Potężnym wyzwaniem stojącym przed sektorem budowlanym jest cyfryzacja zasobów i procesów. O ile transformacja technologiczna obejmuje kolejne obszary naszego życia, w budowlance wciąż jest wiele do nadrobienia – wynika z raportu PlanRadar. Tymczasem doświadczenia płynące z rozmaitych rynków potwierdzają z roku na rok dynamiczny wzrost sprawności procesów i efektywności całych biznesów za sprawą wdrożenia innowacji technologicznych. W budowlance jednak nadal niewiele firm sięga na przykład po aplikacje cyfrowe umożliwiające gromadzenie i przetwarzanie danych dotyczących inwestycji, sprawne zarządzanie procesami czy spójny dostęp do dokumentacji ze strony wszystkich interesariuszy.

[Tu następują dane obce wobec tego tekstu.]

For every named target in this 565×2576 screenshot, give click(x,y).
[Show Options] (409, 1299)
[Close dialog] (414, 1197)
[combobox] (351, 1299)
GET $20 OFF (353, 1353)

Wobec licznych problemów – bo przecież opóźnienia i niska efektywność przekładają się na słabe płace w sektorze – notuje się odpływ pracowników z placów budowy, zwłaszcza w naszym regionie. Dziś w Unii Europejskie sektor budowlany zatrudnia prawie 14 mln osób. Jak się szacuje, gdyby poprawić efektywność inwestycji o 20 proc. – na przykład poddając zasoby cyfryzacji – można by zmniejszyć zapotrzebowanie na dodatkowych pracowników budowlanych o ponad 2,5 miliona.

Krzysztof Studziński

Regional Manager w firmie PlanRadar
Nie ma wątpliwości, że sektor budowlany czeka transformacja cyfrowa, proces ten powinien przyspieszyć i zniwelować szereg problemów, z którymi ten rynek się zmaga. Co istotne, w Polsce mamy do dyspozycji platformy cyfrowe, które realizują szereg zadań, także te, które wskazuje się jako jedne z przyczyn opóźnień na placu budowy. Aplikacje te pozwalają z poziomu ekranu komputera czy smartfonu zarządzać zadaniami, ustalać i monitorować terminy, prowadzić spójną komunikację w zespołach oraz uzyskiwać dostęp do dokumentów z jednego, cyfrowego źródła. Za ich pomocą można w parę sekund eksportować spersonalizowane raporty.